Il prezzo, però, fu una guerra. La sfida che tocca non solo agli insegnanti, ma a tutti noi che viviamo in questo complicato e straordinario patto di cittadinanza che si chiama democrazia è difficile, perché si capiscono meglio le cose che si provano rispetto a quelle che si immaginano e perché la democrazia, per fortuna, lascia spazio alla parola di tutti, anche di chi non la pensa come noi. La sfida è far comprendere quali siano i valori fondamentali per ogni uomo senza arrivare a far sì che se ne accorga perché privatone: infatti, se non lo difendiamo, il grado di civiltà in cui viviamo potrebbe anche regredire. Gian Maria Volonté, nei panni del partigiano Otello Pighin-“Renato”, si chiede «se dopo, 20 o 30 o 70 anni dopo che la guerra sarà finita ci sarà di nuovo un periodo in cui la gente si lascerà anestetizzare da un po’ di pace e di abbondanza, se per questo si sarà pronti a lasciar perdere tutto un’altra volta, la libertà un’altra volta… allora c’è solo la lotta».

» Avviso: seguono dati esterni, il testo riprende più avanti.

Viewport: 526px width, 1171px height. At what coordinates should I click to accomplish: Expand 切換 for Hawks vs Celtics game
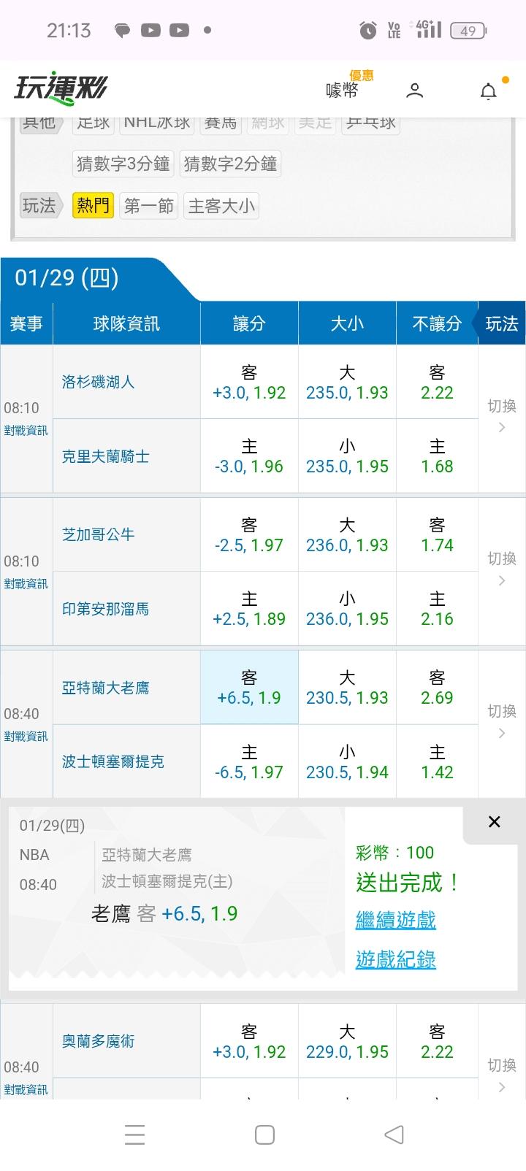(501, 721)
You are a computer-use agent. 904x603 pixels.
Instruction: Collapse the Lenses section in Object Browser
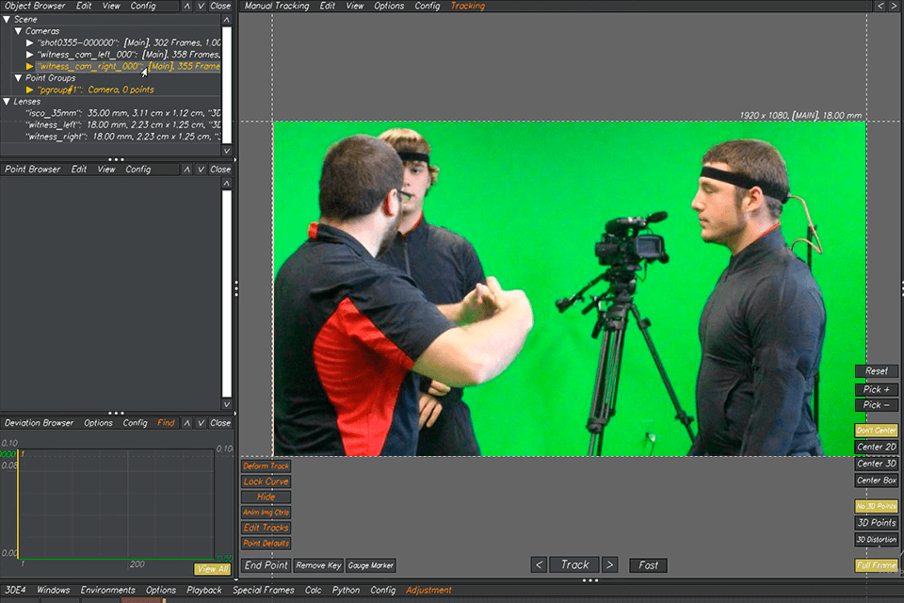[x=8, y=99]
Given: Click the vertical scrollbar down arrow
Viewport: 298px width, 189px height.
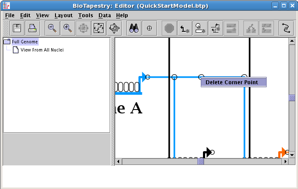Looking at the screenshot, I should 292,155.
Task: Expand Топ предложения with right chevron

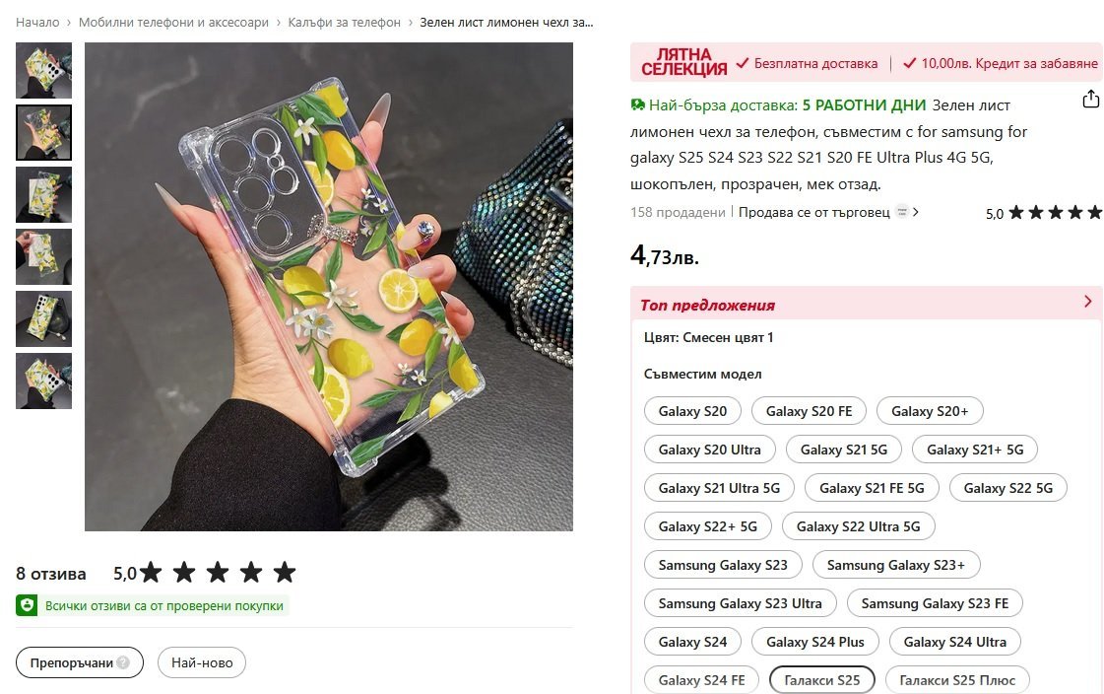Action: (x=1088, y=302)
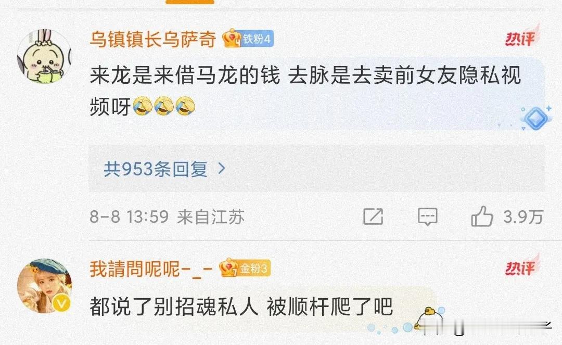Expand 共953条回复 replies
Image resolution: width=562 pixels, height=345 pixels.
316,169
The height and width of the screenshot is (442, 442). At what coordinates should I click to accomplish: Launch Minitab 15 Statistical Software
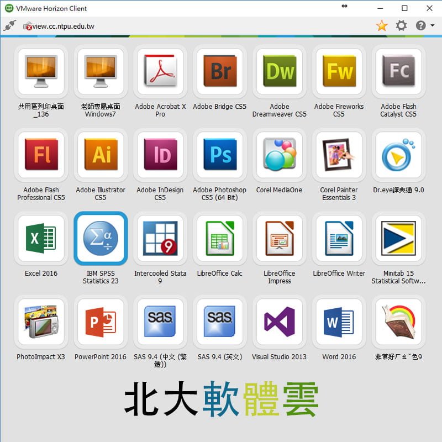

È perché non ci fosse più bisogno di lotte che i Resistenti ci lasciarono, fissata nero su bianco, questa Costituzione; la società in cui viviamo oggi è quella che ieri, a prezzo del sangue, seppero sognare i partigiani. Attualizzare quel passato significa scegliere ancora, di nuovo, quanto di buono, onesto e giusto esso seppe manifestare; l’eredità morale e storica di un Paese, specie quando alle spalle ci sono memorie diverse e non condivise, non viene calata dall’alto, ma deve essere scelta consapevolmente. Per questo 70 anni dopo, io vi dico e vi chiedo di scegliere ancora l’eredità della Resistenza antifascista. E so che può suonare retorico, ma lo dico perché è sincero: Viva la Resistenza, viva l’Italia!